But her point had been made and she had returned borne with her healthy new son in her arms in a state of mind that was decidedly triumphant and just a little smug.

‘How very unwise,’ said my mother. ‘Supposing they had turned you away?’

‘That is exactly the point I was making, mother,’ insisted Victorine, safely installed now inner own bed, a bouquet of red roses from her husband – a romantic in spite of all his good intentions – arranged beside her. ‘They did turn a girl away only a week ago who ended up having her baby in a toolshed in Commercial Street. It is girls like that who need St Winfrede’s. Girls who are neither paupers nor vagrants nor promiscuous either – just young and perhaps not too clever and who have been seduced by somebody old enough to know better. By some frock-coated, silk-hatted gentleman, often enough, like the ones who sit on the hospital committee.’

‘Well, at least he is a very pretty baby,’ said my mother who had given him no more than the briefest glance, exhibiting not the least desire to touch.

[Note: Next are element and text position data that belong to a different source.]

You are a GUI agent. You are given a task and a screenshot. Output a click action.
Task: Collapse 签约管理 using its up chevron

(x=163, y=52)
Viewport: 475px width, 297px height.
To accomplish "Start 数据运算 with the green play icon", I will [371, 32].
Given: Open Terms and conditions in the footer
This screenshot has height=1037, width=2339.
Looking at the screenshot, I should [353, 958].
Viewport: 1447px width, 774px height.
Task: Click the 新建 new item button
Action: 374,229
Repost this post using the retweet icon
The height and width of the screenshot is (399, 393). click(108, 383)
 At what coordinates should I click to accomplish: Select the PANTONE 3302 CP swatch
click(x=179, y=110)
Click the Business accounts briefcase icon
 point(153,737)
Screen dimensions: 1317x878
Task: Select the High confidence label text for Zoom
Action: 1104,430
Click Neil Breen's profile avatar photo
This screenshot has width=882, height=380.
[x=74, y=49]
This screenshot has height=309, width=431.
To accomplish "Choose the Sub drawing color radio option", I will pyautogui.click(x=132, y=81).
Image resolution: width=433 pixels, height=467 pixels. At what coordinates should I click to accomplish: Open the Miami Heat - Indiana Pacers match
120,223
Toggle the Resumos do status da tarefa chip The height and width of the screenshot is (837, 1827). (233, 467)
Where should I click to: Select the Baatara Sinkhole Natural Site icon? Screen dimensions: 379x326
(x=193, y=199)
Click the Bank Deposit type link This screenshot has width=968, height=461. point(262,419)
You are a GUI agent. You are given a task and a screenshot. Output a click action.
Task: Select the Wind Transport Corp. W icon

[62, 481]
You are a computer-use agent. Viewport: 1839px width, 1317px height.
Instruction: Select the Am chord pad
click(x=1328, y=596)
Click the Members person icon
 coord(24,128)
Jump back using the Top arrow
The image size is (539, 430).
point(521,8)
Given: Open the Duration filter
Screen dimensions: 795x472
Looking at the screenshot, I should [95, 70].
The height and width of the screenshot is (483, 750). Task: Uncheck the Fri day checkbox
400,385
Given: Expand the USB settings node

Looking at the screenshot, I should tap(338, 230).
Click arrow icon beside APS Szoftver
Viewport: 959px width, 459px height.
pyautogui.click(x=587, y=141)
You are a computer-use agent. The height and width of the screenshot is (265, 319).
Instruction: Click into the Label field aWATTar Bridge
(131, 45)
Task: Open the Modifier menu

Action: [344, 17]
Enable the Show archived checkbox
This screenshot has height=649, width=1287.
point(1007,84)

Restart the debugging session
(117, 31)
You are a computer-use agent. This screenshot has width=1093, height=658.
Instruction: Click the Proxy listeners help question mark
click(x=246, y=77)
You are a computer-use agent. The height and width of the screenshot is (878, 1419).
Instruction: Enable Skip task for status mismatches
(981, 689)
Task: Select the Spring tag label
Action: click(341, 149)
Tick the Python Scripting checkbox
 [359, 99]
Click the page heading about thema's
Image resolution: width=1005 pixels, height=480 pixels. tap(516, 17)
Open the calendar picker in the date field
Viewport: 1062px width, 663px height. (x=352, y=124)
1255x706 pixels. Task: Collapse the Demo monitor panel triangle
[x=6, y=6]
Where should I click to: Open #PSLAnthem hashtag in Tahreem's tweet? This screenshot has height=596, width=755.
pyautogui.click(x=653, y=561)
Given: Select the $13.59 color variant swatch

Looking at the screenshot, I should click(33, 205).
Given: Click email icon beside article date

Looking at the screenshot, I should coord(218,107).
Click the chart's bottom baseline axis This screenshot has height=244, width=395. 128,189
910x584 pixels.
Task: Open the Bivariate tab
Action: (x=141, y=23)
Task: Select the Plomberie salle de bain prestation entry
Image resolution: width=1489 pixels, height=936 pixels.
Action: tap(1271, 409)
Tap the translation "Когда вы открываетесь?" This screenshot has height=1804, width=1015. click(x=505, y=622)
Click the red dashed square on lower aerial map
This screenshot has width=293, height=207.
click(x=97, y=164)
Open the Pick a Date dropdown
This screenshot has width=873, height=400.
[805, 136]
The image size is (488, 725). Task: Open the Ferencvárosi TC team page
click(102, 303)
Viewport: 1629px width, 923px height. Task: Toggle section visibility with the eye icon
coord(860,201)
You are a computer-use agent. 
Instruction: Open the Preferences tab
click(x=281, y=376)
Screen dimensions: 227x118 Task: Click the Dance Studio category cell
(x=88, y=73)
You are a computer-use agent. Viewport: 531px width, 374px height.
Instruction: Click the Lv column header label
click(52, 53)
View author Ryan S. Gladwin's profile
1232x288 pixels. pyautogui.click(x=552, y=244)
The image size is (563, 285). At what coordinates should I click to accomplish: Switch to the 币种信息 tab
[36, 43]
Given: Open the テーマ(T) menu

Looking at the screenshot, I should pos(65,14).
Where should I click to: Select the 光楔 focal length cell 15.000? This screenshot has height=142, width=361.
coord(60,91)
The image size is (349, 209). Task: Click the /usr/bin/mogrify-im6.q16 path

‘Very sweet,’ said Alys automatically, not looking at him either.

‘Very noisy,’ said Victorine proudly, ‘and much bigger than Matthew. Well – they say they get bigger every time but I shall only do it once again. In about two years I think I shall try for a girl and then no more.’

‘Your confidence,’ my mother murmured just a little wistfully, ‘amazes me. In my day, in such matters, a woman was simply in the lap of the gods. One learned to take what came.’

‘Nonsense, mother,’ Victorine declared robustly. ‘You had the choice between abstinence and abortion which are still the most widely used contraceptives – in many cases the only ones – available today.’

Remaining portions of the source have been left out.